**What is being asked:** Please retype the data in full and exactly; the pictures are not part of the copy.
##### Records shown
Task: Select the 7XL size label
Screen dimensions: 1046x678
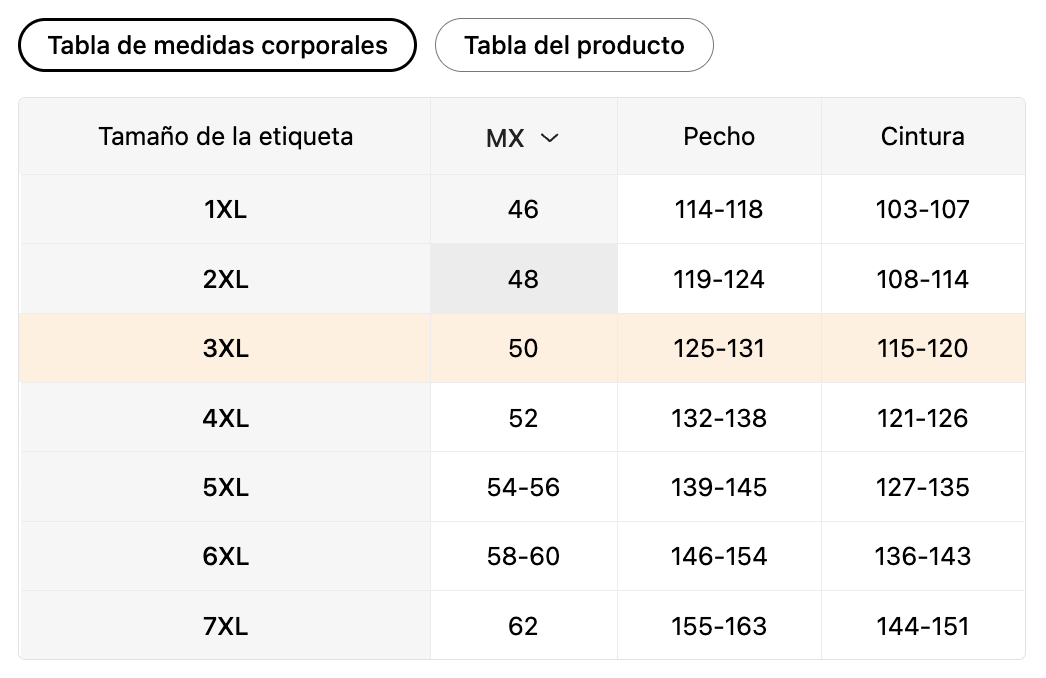Action: tap(225, 626)
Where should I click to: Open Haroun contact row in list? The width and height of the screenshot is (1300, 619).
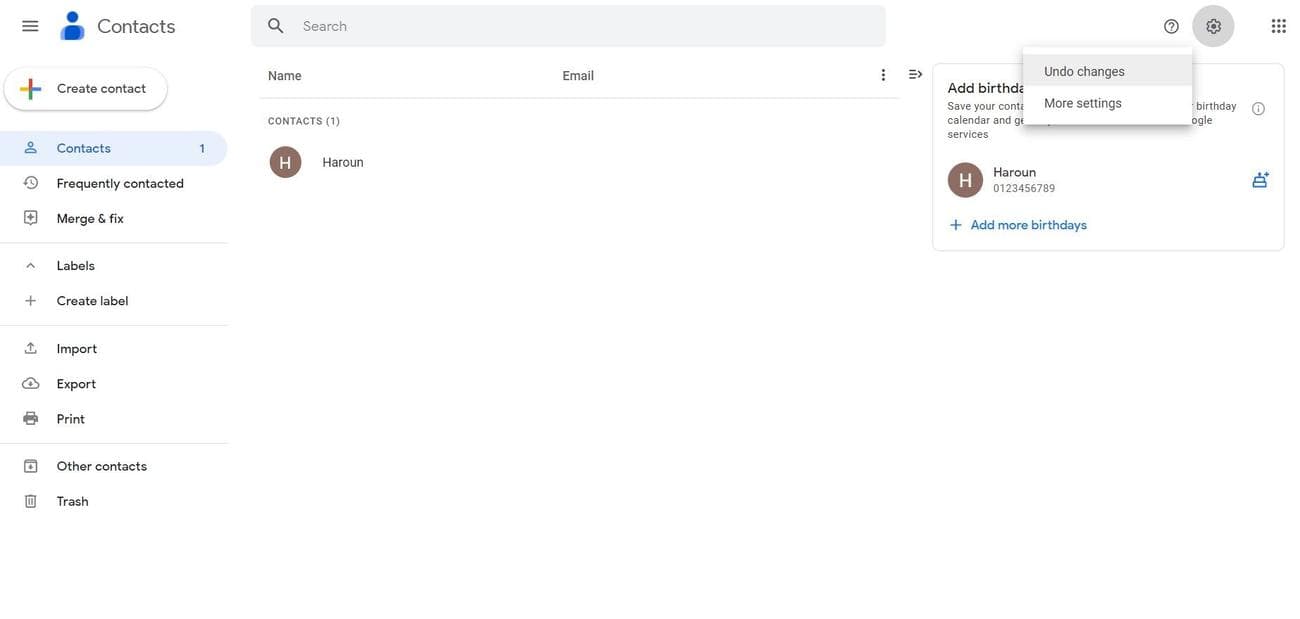point(343,162)
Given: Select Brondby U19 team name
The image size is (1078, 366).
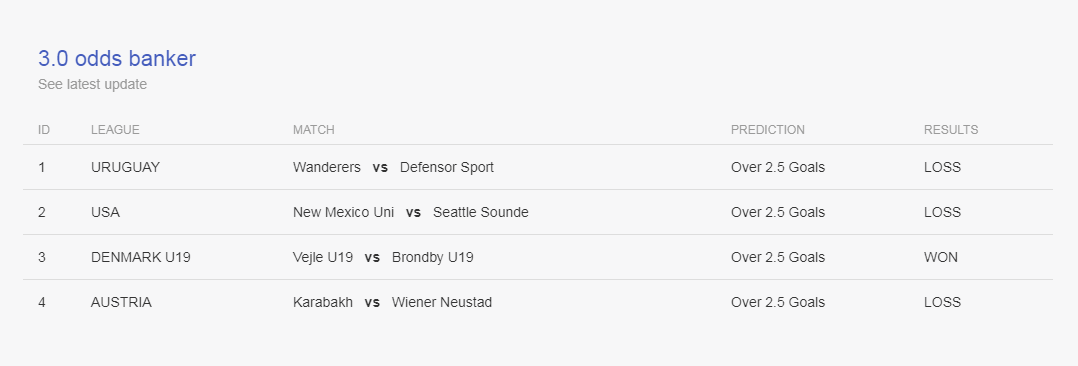Looking at the screenshot, I should click(432, 257).
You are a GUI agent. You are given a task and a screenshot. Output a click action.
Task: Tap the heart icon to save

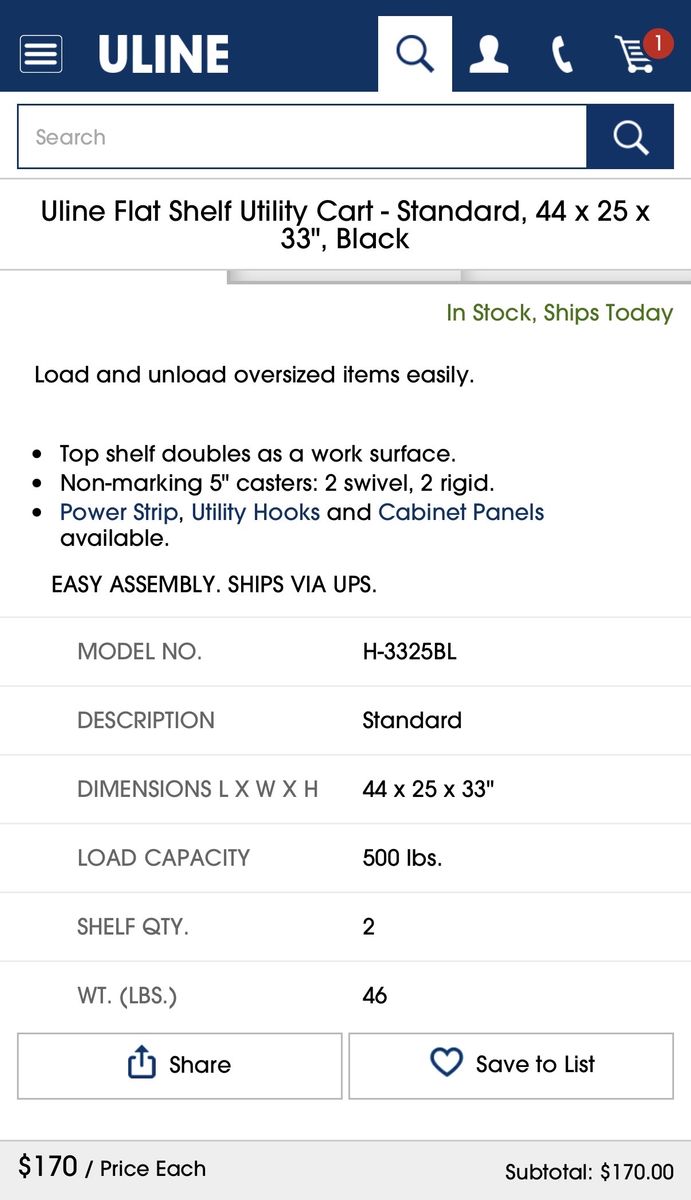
##########
**Answer for this exercise:**
Task: Select the 7XL size label
Screen dimensions: 1046x678
Action: tap(225, 626)
Where should I click to: Open Haroun contact row in list? The width and height of the screenshot is (1300, 619).
point(343,162)
Given: Select Brondby U19 team name
The image size is (1078, 366).
Looking at the screenshot, I should click(432, 257).
You are a GUI agent. You are given a task and a screenshot. Output a click action.
Task: Tap the heart icon to save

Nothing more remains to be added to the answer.